The original Nosferatu is a landmark of silent cinema and German Expressionism, not to mention a cornerstone of the horror genre. But because it wasn’t authorized by the widow of Bram Stoker (who nearly succeeded in having all prints of the film destroyed!), Murnau retained Dracula’s basic plot yet changed all the character names, in particular calling his vampire — played by the spectral Max Schreck — Count Orlok.
By the time Herzog got to work, Dracula had passed into the public domain, and the director was free to call the vampire by his actual name again. Herzog’s movie is more a reimagining of both Stoker’s novel (to which Herzog made liberal changes) and Murnau’s film than an outright remake; while the Murnau version is nightmarish and surreal, thanks to his Expressionist aesthetic and the dream-like quality intrinsic to silent films, Herzog’s effort is a combination of Gothic imagery and naturalism, with shooting in desolate, windswept areas of Slovakia adding a touch of otherworldliness.
Taking a contemporary approach to Schreck’s rodent-like, skeletal phantom, Herzog’s Dracula — brilliantly underplayed by the usually volatile Kinski — still has a rat-like quality to him and is completely bald, with sepulchral white skin and hollowed-out eyes. He seems to move either slowly or spasmodically, utterly still one moment and lightning-fast the next. He’s completely inhuman, yet in his own way, a “realistic” version of how a vampire might appear.
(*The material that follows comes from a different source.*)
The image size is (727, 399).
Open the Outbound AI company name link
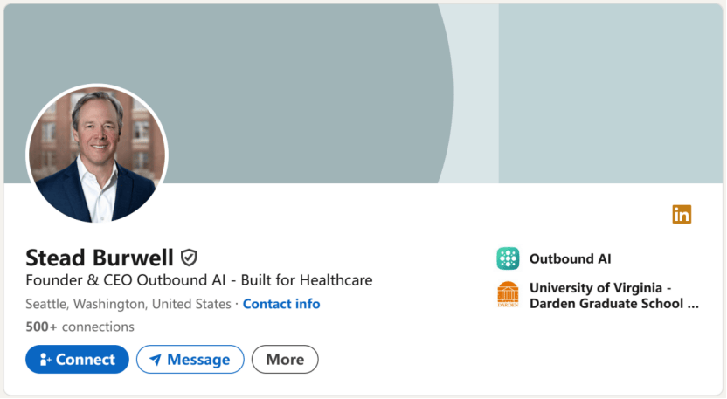coord(570,258)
He's also, like his 1922 predecessor, a welcome antidote to the hot bloodsuckers of franchises like Twilight and Interview with the Vampire (Frank Langella’s erotic interpretation on Broadway and in the 1979 Dracula might have been the kindling for that particular conflagration). Vampires are ultimately walking corpses; they may retain their memories and some semblance of human behavior, but they’re still the reanimated dead, with all that entails (Stoker’s literary Dracula was never accused of smelling good).
The Kinski version of Dracula makes that palpable, and even though he yearns for both love and mortality, those desires come from a place of darkness in what used to be his soul. This is no lovelorn Edward Cullen or angst-ridden Louis de Pointe du Lac, but a decrepit, unholy parasite who feeds off the life essence of others, even as he wishes for an end to his eternal loneliness.
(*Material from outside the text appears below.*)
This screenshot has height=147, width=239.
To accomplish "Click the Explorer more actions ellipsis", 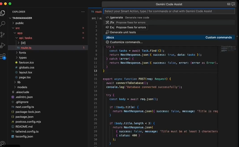I will pyautogui.click(x=83, y=12).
The other aspect of Herzog’s Nosferatu, touched on in earlier Dracula films but a much stronger component of this narrative, is the decay and corruption the vampire brings with him wherever he goes. As in the book and other films, Dracula travels from Transylvania to, in this telling, Wismar, Germany, arriving on a ship carrying corpses, rats, and the plague. The last two soon spread.
Putrescence is soon everywhere. Coffins and debris pile up as the surviving townspeople remove their belongings from their homes and hurl them into the street before joining each other in macabre dances in the village square (an unsettling opening sequence in which the camera slowly pans over a long line of real mummified corpses, which Herzog shot in Mexico’s Mummies of Guanajuato museum, perhaps foreshadows Wismar’s doom).
Only the pure-hearted Lucy Harker (Isabelle Adjani) knows what’s happening, but her plan to destroy Dracula by allowing him to feast on her blood until he’s caught by the sun’s rays in her bedroom goes awry; while Dracula does indeed perish, Lucy dies as well while her husband, Jonathan (Bruno Ganz), becomes a vampire himself and rides off at the end of the film, presumably to spread the legacy of Dracula to the next town and beyond.
That legacy, of course, is more destruction, more disease, and more corruption of the flesh. In the end, a vampire is nothing but an abomination, a perversion of nature that turns a human being into an undead leech. Nosferatu the Vampyre offers one of the best embodiments of that theme ever put on film, allowing Herzog’s homage to what he has called “the greatest German film” to stand proudly next to its ancestor, both now as immortal as the twisted creature of the night at their blackened hearts.